=== Document excerpt ===
Home >Industry >Manufacturing >GST cut, scrappage policy needed to revive Indian auto sector: Maruti’s Ayukawa
MSI managing directror and CEO Kenichi Ayukawa.
MSI managing directror and CEO Kenichi Ayukawa.

GST cut, scrappage policy needed to revive Indian auto sector: Maruti’s Ayukawa

  • Automobile sales had begun falling in the second half of FY19 when the criss in non-banking financial companies unravelled in the aftermath of bankruptcy at the IL&FS

India’s automobile industry needs government support through a cut in vehicle taxes to make them more affordable and an incentive-linked scrappage policy to help revive consumer sentiment and sales in a coronavirus-hit market, said Kenichi Ayukawa, managing director and chief executive officer, Maruti Suzuki India Ltd.

The government will be able to offset revenue loss from a reduction in the goods and services tax (GST) on automobiles through increased vehicle sales as companies pass on the tax benefits to consumers, Ayukawa said on Friday at the annual convention of the Society of Indian Automobile Manufacturers (Siam).

Domestic passenger vehicle sales in August grew compared to last year, but this is not significant as the increase came off the low base of the last fiscal when sales had declined 15-25% across categories, he said.

“We understand that if the government wants to do good for the country, it needs funds. Government revenues come from the taxes on the gross domestic product (GDP) that we generate. So, it is important for us to maximize production and sales volume. This will help protect livelihoods and also keep government revenues healthy to fund welfare initiatives," Ayukawa said.

“We will eagerly wait for the GST reduction and scrappage scheme. We believe that the taxes on the increased turnover will be more than the government’s expenditure on this scrappage scheme or (the revenue loss from the) GST rate reduction," he said.

Automobile sales in India have been on the downtrend since the second half of FY19 when the bankruptcy of Infrastructure Leasing and Financial Services caused a liquidity crisis among non-banking financial companies who are some of the major lenders to the auto industry. Higher fuel prices, weak consumer sentiment in a slowing economy and an increase in vehicle prices to meet new government rules on safety and emissions led to the decline in annual car sales in FY20.

Siam has forecast vehicle sales across categories to decline 25%-45% this fiscal. Passenger vehicles sales fell 62.73% year-on-year (y-o-y) from April to July to 336,513 units with car sales falling 67.6% and sport-utility vehicles recording a 51.41% drop.

“We are currently constrained by supply chain issues that arise out of health concerns. The growth we have seen in August is on a low base of last year when vehicle sales declined by 18%. We are also not sure whether this demand is sustainable. At some point of time, we will definitely need support from the government," Ayukawa said.

The government may not be able to immediately take a decision on lowering GST, but it is working on a plan to incentivize companies that export goods from India, heavy industries minister Prakash Javadekar said at the Siam convention. “The Union government has already identified some sectors and companies will be incentivized on the basis of the amount of goods they export. We are already working on the details of this scheme," he said.

Siam also named Ayukawa as its president for the next two years. He will take over from Rajan Wadhera, former president of the automotive business of Mahindra and Mahindra Ltd.
=== Data provided ===
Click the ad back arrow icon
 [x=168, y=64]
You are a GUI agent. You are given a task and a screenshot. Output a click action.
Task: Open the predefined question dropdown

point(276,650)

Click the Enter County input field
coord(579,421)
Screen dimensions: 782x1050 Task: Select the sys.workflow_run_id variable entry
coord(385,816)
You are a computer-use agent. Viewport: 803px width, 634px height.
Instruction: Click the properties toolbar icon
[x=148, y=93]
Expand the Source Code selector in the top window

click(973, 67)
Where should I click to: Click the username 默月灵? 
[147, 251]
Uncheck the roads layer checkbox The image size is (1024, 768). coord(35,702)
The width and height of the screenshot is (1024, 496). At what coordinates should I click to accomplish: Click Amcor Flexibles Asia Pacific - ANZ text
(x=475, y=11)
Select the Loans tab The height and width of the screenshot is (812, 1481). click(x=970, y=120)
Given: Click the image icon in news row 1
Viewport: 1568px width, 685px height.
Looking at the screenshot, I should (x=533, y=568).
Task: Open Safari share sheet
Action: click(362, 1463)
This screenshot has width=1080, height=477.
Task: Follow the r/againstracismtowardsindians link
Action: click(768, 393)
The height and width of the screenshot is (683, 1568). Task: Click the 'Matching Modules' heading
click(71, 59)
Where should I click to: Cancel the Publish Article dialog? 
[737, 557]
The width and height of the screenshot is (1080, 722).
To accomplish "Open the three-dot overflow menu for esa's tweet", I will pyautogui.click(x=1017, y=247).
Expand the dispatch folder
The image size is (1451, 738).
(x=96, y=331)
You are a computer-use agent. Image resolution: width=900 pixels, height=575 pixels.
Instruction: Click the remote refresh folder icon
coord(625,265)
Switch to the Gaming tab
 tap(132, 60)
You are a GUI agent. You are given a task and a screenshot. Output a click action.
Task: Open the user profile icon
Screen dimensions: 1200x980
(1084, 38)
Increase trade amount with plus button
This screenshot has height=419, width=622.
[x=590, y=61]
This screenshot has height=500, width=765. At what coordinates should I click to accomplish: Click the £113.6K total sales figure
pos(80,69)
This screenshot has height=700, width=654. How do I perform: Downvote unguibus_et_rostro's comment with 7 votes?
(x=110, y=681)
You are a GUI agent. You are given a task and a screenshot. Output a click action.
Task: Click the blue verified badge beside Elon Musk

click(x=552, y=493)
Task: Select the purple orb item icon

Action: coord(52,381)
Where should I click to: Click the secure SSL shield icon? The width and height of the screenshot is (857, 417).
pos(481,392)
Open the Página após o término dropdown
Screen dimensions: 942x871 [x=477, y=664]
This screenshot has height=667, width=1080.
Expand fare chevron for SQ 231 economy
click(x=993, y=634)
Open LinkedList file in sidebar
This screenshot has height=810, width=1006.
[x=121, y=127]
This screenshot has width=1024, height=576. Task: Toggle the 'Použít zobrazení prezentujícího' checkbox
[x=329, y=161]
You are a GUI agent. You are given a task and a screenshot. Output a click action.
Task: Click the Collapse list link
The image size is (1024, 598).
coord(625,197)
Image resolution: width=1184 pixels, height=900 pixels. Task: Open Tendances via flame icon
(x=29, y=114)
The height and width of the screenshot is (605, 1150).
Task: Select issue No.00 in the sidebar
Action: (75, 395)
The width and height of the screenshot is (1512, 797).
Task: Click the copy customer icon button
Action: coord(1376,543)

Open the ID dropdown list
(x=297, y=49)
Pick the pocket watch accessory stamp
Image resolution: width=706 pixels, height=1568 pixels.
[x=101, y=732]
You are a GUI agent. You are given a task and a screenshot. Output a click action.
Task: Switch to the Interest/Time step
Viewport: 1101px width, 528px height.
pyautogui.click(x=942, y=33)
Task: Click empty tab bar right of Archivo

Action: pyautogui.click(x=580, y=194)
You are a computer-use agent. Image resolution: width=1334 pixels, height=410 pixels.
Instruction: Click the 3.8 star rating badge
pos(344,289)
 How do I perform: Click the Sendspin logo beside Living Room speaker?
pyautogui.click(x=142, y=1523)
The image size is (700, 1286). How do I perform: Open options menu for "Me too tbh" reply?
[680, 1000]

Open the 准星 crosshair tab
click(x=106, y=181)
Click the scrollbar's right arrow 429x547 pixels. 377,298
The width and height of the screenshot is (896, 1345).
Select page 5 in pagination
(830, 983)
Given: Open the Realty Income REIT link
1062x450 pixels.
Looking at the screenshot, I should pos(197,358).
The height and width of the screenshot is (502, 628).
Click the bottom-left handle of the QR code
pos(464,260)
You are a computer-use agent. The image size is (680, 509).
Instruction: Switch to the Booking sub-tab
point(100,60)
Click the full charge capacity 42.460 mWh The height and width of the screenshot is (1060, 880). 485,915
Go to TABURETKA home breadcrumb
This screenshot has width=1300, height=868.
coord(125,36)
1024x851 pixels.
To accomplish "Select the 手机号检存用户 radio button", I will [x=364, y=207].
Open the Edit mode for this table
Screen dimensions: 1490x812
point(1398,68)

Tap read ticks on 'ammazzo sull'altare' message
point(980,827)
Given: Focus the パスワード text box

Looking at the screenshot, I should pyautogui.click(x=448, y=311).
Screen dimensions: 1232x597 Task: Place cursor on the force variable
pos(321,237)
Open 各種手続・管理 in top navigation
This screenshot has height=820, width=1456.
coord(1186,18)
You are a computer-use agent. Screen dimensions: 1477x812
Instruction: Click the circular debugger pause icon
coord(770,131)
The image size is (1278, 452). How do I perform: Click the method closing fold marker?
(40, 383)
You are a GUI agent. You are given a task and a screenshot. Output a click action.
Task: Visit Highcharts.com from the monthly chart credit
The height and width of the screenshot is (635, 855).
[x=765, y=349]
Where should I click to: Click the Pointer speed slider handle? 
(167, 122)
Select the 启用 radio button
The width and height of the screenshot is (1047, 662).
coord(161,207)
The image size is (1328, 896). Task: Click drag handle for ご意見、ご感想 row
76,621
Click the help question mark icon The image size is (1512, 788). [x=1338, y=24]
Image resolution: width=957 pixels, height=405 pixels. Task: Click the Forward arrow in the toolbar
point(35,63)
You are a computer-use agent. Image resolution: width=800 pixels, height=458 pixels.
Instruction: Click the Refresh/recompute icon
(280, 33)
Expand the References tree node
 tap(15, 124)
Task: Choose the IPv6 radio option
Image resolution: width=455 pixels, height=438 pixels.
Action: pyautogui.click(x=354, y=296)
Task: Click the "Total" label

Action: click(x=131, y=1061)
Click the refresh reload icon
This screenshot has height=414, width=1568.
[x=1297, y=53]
===
Requirement:
How would you sum up the article on reviving India's auto sector in three sentences?

Task answer:
Maruti Suzuki India CEO Kenichi Ayukawa said India's automobile industry needs a GST cut and an incentive-linked scrappage policy to revive sales, arguing that taxes on increased turnover would outweigh the government's revenue loss. Sales have been falling since the second half of FY19, when the IL&FS bankruptcy caused a liquidity crisis among non-banking lenders, and Siam forecasts a 25%-45% decline this fiscal, with August's growth coming only off a low base. Minister Prakash Javadekar said the government may not be able to decide on lowering GST immediately but is working on an export incentive plan, and Siam named Ayukawa its president for the next two years.